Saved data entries
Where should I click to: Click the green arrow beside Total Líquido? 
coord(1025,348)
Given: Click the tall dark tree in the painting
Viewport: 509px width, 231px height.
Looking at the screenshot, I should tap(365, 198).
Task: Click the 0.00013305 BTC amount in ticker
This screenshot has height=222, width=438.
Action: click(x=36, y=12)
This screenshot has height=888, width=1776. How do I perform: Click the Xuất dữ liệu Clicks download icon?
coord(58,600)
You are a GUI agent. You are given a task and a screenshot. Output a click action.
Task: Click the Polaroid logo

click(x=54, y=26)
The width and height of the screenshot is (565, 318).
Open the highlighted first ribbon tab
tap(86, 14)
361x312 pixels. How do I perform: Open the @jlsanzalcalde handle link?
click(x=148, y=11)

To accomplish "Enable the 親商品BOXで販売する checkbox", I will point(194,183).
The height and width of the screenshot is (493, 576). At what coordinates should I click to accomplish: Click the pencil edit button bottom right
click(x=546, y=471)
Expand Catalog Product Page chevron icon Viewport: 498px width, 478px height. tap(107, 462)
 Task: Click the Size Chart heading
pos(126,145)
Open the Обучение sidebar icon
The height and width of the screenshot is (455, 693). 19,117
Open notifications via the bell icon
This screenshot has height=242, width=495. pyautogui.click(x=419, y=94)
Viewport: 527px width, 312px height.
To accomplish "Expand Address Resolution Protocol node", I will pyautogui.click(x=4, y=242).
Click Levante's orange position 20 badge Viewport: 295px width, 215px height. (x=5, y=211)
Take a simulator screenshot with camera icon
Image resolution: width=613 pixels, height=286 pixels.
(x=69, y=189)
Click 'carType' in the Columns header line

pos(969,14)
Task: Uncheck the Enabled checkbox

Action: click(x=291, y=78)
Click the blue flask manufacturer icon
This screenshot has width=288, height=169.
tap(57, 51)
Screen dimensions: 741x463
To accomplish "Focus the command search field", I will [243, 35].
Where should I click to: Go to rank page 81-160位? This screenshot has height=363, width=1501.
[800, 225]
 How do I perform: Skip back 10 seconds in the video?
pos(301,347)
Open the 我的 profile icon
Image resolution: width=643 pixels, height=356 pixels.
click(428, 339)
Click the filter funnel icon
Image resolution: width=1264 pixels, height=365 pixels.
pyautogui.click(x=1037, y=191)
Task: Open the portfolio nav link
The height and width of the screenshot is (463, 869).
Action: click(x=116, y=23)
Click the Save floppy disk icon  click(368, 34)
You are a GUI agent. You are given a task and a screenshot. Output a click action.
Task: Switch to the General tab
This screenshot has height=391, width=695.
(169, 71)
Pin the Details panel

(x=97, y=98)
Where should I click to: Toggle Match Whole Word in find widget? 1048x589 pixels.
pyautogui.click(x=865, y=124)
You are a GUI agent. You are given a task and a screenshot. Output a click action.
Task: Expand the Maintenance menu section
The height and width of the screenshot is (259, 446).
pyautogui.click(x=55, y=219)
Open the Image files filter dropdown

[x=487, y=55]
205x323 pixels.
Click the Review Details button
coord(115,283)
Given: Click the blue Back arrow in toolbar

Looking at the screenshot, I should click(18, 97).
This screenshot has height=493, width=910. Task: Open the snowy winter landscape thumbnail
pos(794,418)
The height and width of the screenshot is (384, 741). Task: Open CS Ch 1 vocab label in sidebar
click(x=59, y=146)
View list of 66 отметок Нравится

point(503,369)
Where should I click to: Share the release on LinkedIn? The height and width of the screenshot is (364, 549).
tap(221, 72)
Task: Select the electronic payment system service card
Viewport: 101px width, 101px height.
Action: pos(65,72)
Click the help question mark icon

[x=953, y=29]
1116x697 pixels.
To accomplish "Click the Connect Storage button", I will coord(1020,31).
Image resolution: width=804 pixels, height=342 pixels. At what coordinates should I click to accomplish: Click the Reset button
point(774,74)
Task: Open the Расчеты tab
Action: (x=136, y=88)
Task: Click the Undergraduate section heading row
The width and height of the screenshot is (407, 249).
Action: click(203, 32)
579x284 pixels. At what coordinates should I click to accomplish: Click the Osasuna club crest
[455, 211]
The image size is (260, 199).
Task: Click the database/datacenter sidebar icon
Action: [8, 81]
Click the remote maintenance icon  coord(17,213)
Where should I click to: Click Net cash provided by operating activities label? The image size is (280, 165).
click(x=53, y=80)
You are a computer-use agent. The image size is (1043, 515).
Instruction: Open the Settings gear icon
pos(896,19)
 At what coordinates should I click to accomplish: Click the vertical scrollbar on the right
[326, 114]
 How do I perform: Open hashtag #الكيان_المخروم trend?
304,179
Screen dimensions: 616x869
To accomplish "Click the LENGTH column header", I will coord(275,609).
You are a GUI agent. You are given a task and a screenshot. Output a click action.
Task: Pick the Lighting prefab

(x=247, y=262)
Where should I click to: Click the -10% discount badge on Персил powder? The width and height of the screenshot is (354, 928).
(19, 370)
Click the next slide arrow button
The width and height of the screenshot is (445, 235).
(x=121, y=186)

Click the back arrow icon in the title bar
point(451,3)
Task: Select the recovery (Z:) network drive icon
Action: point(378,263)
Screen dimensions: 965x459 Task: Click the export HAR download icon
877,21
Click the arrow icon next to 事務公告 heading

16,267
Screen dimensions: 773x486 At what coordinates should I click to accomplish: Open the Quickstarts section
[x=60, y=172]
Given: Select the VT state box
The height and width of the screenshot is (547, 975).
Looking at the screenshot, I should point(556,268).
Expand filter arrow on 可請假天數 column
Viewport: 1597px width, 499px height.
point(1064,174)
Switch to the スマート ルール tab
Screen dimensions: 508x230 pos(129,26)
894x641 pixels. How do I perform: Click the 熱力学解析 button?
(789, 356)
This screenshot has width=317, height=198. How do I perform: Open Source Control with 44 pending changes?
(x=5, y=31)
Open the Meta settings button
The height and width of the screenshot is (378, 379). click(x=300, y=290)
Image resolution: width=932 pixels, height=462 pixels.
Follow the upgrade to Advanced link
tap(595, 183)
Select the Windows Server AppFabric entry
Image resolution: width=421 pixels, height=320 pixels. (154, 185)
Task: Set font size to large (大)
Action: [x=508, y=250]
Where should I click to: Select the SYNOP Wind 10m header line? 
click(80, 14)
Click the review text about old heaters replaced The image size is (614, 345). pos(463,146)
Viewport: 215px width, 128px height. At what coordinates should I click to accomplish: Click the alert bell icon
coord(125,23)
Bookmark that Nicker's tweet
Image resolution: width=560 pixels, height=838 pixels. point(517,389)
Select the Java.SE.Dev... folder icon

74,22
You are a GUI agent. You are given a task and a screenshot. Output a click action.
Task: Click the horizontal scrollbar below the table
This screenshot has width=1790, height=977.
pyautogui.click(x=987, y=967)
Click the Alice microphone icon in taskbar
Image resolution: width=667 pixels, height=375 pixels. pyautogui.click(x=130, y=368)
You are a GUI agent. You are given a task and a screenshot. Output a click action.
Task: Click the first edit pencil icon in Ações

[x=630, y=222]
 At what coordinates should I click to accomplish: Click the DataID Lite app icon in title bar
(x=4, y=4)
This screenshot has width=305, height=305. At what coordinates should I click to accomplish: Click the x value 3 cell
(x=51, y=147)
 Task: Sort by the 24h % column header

• **Task requirements**: The expected response reproduces all of the data precisely.

• **Written answer**:
Where should I click to: Click the green arrow beside Total Líquido? 
coord(1025,348)
Given: Click the tall dark tree in the painting
Viewport: 509px width, 231px height.
Looking at the screenshot, I should tap(365, 198).
Task: Click the 0.00013305 BTC amount in ticker
This screenshot has height=222, width=438.
Action: click(x=36, y=12)
This screenshot has height=888, width=1776. How do I perform: Click the Xuất dữ liệu Clicks download icon?
coord(58,600)
You are a GUI agent. You are given a task and a screenshot. Output a click action.
Task: Click the Polaroid logo

click(x=54, y=26)
The width and height of the screenshot is (565, 318).
Open the highlighted first ribbon tab
tap(86, 14)
361x312 pixels. How do I perform: Open the @jlsanzalcalde handle link?
click(x=148, y=11)

To accomplish "Enable the 親商品BOXで販売する checkbox", I will point(194,183).
The height and width of the screenshot is (493, 576). At what coordinates should I click to accomplish: Click the pencil edit button bottom right
click(x=546, y=471)
Expand Catalog Product Page chevron icon Viewport: 498px width, 478px height. tap(107, 462)
 Task: Click the Size Chart heading
pos(126,145)
Open the Обучение sidebar icon
The height and width of the screenshot is (455, 693). 19,117
Open notifications via the bell icon
This screenshot has height=242, width=495. pyautogui.click(x=419, y=94)
Viewport: 527px width, 312px height.
To accomplish "Expand Address Resolution Protocol node", I will pyautogui.click(x=4, y=242).
Click Levante's orange position 20 badge Viewport: 295px width, 215px height. (x=5, y=211)
Take a simulator screenshot with camera icon
Image resolution: width=613 pixels, height=286 pixels.
(x=69, y=189)
Click 'carType' in the Columns header line

pos(969,14)
Task: Uncheck the Enabled checkbox

Action: click(x=291, y=78)
Click the blue flask manufacturer icon
This screenshot has width=288, height=169.
tap(57, 51)
Screen dimensions: 741x463
To accomplish "Focus the command search field", I will [243, 35].
Where should I click to: Go to rank page 81-160位? This screenshot has height=363, width=1501.
[800, 225]
 How do I perform: Skip back 10 seconds in the video?
pos(301,347)
Open the 我的 profile icon
Image resolution: width=643 pixels, height=356 pixels.
click(428, 339)
Click the filter funnel icon
Image resolution: width=1264 pixels, height=365 pixels.
pyautogui.click(x=1037, y=191)
Task: Open the portfolio nav link
The height and width of the screenshot is (463, 869).
Action: click(x=116, y=23)
Click the Save floppy disk icon  click(368, 34)
You are a GUI agent. You are given a task and a screenshot. Output a click action.
Task: Switch to the General tab
This screenshot has height=391, width=695.
(169, 71)
Pin the Details panel

(x=97, y=98)
Where should I click to: Toggle Match Whole Word in find widget? 1048x589 pixels.
pyautogui.click(x=865, y=124)
You are a GUI agent. You are given a task and a screenshot. Output a click action.
Task: Expand the Maintenance menu section
The height and width of the screenshot is (259, 446).
pyautogui.click(x=55, y=219)
Open the Image files filter dropdown

[x=487, y=55]
205x323 pixels.
Click the Review Details button
coord(115,283)
Given: Click the blue Back arrow in toolbar

Looking at the screenshot, I should click(18, 97).
This screenshot has height=493, width=910. Task: Open the snowy winter landscape thumbnail
pos(794,418)
The height and width of the screenshot is (384, 741). Task: Open CS Ch 1 vocab label in sidebar
click(x=59, y=146)
View list of 66 отметок Нравится

point(503,369)
Where should I click to: Share the release on LinkedIn? The height and width of the screenshot is (364, 549).
tap(221, 72)
Task: Select the electronic payment system service card
Viewport: 101px width, 101px height.
Action: pos(65,72)
Click the help question mark icon

[x=953, y=29]
1116x697 pixels.
To accomplish "Click the Connect Storage button", I will coord(1020,31).
Image resolution: width=804 pixels, height=342 pixels. At what coordinates should I click to accomplish: Click the Reset button
point(774,74)
Task: Open the Расчеты tab
Action: (x=136, y=88)
Task: Click the Undergraduate section heading row
The width and height of the screenshot is (407, 249).
Action: click(203, 32)
579x284 pixels. At what coordinates should I click to accomplish: Click the Osasuna club crest
[455, 211]
The image size is (260, 199).
Task: Click the database/datacenter sidebar icon
Action: [8, 81]
Click the remote maintenance icon  coord(17,213)
Where should I click to: Click Net cash provided by operating activities label? The image size is (280, 165).
click(x=53, y=80)
You are a computer-use agent. The image size is (1043, 515).
Instruction: Open the Settings gear icon
pos(896,19)
 At what coordinates should I click to accomplish: Click the vertical scrollbar on the right
[326, 114]
 How do I perform: Open hashtag #الكيان_المخروم trend?
304,179
Screen dimensions: 616x869
To accomplish "Click the LENGTH column header", I will coord(275,609).
You are a GUI agent. You are given a task and a screenshot. Output a click action.
Task: Pick the Lighting prefab

(x=247, y=262)
Where should I click to: Click the -10% discount badge on Персил powder? The width and height of the screenshot is (354, 928).
(19, 370)
Click the next slide arrow button
The width and height of the screenshot is (445, 235).
(x=121, y=186)

Click the back arrow icon in the title bar
point(451,3)
Task: Select the recovery (Z:) network drive icon
Action: point(378,263)
Screen dimensions: 965x459 Task: Click the export HAR download icon
877,21
Click the arrow icon next to 事務公告 heading

16,267
Screen dimensions: 773x486 At what coordinates should I click to accomplish: Open the Quickstarts section
[x=60, y=172]
Given: Select the VT state box
The height and width of the screenshot is (547, 975).
Looking at the screenshot, I should point(556,268).
Expand filter arrow on 可請假天數 column
Viewport: 1597px width, 499px height.
point(1064,174)
Switch to the スマート ルール tab
Screen dimensions: 508x230 pos(129,26)
894x641 pixels. How do I perform: Click the 熱力学解析 button?
(789, 356)
This screenshot has width=317, height=198. How do I perform: Open Source Control with 44 pending changes?
(x=5, y=31)
Open the Meta settings button
The height and width of the screenshot is (378, 379). click(x=300, y=290)
Image resolution: width=932 pixels, height=462 pixels.
Follow the upgrade to Advanced link
tap(595, 183)
Select the Windows Server AppFabric entry
Image resolution: width=421 pixels, height=320 pixels. (154, 185)
Task: Set font size to large (大)
Action: [x=508, y=250]
Where should I click to: Select the SYNOP Wind 10m header line? 
click(80, 14)
Click the review text about old heaters replaced The image size is (614, 345). pos(463,146)
Viewport: 215px width, 128px height. At what coordinates should I click to accomplish: Click the alert bell icon
coord(125,23)
Bookmark that Nicker's tweet
Image resolution: width=560 pixels, height=838 pixels. point(517,389)
Select the Java.SE.Dev... folder icon

74,22
You are a GUI agent. You are given a task and a screenshot. Output a click action.
Task: Click the horizontal scrollbar below the table
This screenshot has width=1790, height=977.
pyautogui.click(x=987, y=967)
Click the Alice microphone icon in taskbar
Image resolution: width=667 pixels, height=375 pixels. pyautogui.click(x=130, y=368)
You are a GUI agent. You are given a task and a screenshot. Output a click action.
Task: Click the first edit pencil icon in Ações

[x=630, y=222]
 At what coordinates should I click to accomplish: Click the DataID Lite app icon in title bar
(x=4, y=4)
This screenshot has width=305, height=305. At what coordinates should I click to accomplish: Click the x value 3 cell
(x=51, y=147)
 Task: Sort by the 24h % column header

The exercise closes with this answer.